**TASK**: Scan the records for the string "permissions". State how many lines contain it and add nothing.

Stored data:
_ _ _ _

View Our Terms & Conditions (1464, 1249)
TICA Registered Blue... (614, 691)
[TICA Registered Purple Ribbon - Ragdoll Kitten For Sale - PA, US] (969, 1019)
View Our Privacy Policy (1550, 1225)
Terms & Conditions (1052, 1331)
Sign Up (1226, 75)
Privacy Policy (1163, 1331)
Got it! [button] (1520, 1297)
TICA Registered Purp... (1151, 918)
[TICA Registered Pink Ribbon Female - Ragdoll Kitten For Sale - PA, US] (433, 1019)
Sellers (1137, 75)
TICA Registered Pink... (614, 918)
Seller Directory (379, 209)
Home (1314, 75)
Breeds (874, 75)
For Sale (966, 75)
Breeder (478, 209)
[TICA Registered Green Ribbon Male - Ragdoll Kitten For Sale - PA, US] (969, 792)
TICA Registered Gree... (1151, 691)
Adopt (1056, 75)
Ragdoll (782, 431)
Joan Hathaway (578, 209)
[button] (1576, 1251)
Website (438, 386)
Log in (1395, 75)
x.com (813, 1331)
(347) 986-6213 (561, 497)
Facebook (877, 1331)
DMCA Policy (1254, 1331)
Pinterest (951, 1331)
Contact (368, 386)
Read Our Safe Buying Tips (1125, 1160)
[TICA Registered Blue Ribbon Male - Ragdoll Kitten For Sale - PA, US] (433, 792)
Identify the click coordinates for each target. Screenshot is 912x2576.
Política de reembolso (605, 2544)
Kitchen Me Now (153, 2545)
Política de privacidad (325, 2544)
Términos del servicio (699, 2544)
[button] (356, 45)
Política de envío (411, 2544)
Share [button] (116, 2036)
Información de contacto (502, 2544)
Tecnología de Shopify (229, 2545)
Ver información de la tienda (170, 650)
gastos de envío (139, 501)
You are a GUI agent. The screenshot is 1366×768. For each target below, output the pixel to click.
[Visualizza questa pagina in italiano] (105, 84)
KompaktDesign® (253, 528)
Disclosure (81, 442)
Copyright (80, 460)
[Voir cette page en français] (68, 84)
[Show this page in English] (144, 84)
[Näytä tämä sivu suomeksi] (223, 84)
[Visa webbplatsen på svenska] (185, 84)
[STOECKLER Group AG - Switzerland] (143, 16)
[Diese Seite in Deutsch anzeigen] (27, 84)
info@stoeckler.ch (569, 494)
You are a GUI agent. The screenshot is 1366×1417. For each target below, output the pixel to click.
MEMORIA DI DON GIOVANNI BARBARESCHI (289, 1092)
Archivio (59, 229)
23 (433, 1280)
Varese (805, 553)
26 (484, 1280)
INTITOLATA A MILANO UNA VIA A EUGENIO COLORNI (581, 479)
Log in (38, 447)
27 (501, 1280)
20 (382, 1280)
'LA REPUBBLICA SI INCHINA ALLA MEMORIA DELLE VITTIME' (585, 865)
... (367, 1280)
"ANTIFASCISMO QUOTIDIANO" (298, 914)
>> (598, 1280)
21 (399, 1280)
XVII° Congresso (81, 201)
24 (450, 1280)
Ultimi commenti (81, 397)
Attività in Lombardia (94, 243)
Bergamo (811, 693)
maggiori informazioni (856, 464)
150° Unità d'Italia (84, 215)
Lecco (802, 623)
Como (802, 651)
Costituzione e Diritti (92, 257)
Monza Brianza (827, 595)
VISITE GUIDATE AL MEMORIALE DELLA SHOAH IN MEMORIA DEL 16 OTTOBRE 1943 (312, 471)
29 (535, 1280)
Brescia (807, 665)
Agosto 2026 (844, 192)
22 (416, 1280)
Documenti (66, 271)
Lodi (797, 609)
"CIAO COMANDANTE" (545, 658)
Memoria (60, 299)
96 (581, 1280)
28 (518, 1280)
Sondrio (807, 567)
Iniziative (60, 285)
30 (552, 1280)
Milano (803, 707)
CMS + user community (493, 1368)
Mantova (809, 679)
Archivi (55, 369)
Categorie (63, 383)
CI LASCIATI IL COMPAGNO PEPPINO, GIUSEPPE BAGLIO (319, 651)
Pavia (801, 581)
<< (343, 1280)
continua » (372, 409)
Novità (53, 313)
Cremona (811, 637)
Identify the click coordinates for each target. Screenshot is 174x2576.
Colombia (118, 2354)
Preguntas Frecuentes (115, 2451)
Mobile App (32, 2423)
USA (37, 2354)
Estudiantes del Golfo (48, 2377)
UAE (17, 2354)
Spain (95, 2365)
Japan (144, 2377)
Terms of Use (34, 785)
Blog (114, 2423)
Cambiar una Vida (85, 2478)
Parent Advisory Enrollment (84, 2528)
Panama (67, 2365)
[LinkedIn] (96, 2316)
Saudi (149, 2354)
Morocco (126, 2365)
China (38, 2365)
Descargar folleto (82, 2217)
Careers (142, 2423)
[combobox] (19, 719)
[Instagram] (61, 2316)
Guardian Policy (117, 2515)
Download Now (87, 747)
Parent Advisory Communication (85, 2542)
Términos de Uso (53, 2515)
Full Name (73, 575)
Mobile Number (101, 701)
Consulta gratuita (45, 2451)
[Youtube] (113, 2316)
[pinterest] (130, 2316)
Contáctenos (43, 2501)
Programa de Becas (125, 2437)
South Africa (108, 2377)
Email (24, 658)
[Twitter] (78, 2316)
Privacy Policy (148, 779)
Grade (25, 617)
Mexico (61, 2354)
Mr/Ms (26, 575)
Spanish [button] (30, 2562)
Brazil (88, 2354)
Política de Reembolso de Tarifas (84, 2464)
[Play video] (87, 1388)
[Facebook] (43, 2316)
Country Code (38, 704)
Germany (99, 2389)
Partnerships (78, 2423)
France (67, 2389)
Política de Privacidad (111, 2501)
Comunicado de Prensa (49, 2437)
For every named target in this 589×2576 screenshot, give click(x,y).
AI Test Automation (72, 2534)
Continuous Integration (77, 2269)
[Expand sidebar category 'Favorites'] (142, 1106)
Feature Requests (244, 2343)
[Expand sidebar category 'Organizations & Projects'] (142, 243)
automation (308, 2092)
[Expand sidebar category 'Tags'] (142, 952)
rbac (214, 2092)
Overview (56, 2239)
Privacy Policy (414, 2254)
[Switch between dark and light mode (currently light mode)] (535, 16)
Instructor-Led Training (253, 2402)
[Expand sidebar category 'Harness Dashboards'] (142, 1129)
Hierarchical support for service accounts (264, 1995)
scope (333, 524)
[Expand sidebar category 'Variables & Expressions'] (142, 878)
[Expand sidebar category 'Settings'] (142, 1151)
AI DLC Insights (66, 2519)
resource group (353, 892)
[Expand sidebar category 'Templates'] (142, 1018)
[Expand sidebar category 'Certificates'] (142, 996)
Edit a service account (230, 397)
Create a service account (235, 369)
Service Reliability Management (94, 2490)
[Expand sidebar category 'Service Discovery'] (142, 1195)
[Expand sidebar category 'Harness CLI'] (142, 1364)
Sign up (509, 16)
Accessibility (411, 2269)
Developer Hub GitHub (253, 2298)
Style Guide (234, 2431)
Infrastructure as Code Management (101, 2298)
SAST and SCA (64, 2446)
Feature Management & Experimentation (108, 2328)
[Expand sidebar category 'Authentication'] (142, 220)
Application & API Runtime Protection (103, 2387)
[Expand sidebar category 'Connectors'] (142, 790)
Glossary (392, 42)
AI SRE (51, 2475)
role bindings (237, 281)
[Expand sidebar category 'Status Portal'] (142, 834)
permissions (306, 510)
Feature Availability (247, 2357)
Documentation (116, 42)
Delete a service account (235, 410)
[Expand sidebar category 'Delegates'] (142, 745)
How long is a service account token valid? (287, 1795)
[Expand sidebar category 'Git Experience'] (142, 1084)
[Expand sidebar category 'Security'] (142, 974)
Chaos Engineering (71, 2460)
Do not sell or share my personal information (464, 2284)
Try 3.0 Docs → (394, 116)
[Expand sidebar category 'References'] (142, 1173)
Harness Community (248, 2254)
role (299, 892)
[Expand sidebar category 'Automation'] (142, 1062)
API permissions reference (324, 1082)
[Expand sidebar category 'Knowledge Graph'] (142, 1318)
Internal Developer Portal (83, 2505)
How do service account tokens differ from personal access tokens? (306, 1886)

_ _ _ _

**REPLY TO THE EXERCISE**: 2